Les enfants arrivent en premier, suivi.es par les résident.es. La réception de l’exposition est favorable : Emmanuelle est ravie de la planche sur laquelle elle figure ; Jean veut « sa photo en deux fois : une pour Karine, une pour chez moi » ; Karine rit cependant jaune face à la photographie en question : “C’est pas bon pour ma réputation ça !”, plaisante-t-elle. A son arrivée, Alisja découvre avec émotion sa planche, impressionnée et fière. Toutes et tous signent la photographie de groupe et rient de bon cœur en se reconnaissant. Ils et elles nous remercient. Si ce moment de restitution est un éminent révélateur ethnographique, il donne également sens à notre travail en le partageant aux personnes que nous avons côtoyées tout au long de cette semaine. Nous offrons des photographies à la pension de famille.

Sur cette photographie, Patrice lit attentivement notre travail. Il prête une grande attention aux mots choisis et manifeste de la satisfaction en indiquant les mots qui sonnent justes selon lui. Il se prête au jeu en partageant son impression directement sur les planches, avec les feutres mis à disposition à cet effet. »

Retour à La Souterraine :

Jeux de jardin à la Souterraine
Crédit : Amandine Reist

Charlotte : Notre relation d’enquête à la pension de famille est rapidement devenue très privilégiée, et si je n’ai pas changé de sujet de mémoire, j’ai décidé de suivre Amandine (qui a modifié son sujet mémoire) pour retourner à La Souterraine et commencer une série photographique en lien avec ma recherche : le soin dans les communautés de femmes qui ont vécu des formes de violence (notamment migratoire, dans notre cas).

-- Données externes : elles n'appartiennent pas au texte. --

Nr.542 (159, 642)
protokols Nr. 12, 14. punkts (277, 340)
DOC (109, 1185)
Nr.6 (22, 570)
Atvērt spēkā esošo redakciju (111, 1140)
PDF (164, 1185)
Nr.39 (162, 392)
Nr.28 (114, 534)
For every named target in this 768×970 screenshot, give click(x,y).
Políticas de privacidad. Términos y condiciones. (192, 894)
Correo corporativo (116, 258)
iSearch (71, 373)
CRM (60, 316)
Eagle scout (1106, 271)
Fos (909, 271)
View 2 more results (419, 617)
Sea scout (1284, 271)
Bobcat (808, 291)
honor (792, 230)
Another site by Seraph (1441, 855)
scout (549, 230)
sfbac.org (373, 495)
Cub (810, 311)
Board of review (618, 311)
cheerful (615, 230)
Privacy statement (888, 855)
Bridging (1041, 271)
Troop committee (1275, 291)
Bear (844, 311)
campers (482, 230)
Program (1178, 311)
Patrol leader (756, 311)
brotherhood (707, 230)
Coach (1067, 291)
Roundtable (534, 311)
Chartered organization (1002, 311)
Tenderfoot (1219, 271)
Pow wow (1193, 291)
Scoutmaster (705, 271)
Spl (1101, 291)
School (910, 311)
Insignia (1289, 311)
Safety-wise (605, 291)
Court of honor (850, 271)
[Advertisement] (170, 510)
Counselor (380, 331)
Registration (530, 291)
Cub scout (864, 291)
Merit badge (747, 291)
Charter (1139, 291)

J’ai concentré mon observation sur les femmes, mais aussi sur les petites filles, avec qui j’ai partagé plusieurs moments de jeux. La relation d’enquête a beaucoup évolué avec les femmes, qui se laissaient cette fois photographier plus aisément : la confiance entre nous a permis ce lâcher-prise, ainsi que le passage par les enfants, qui au contraire réclamaient qu’on les prenne en photo.

Sur cette photographie, nous courons dans les champs de la pension de famille pendant que les mères se reposent à l’ombre des arbres. Elles apprécient beaucoup les temps de repos que leur accorde notre présence avec les enfants. J’identifie ce moment comme une forme de soin, qu’elles nous rendent en nous accueillant dans leur maison et en nous préparant à manger. »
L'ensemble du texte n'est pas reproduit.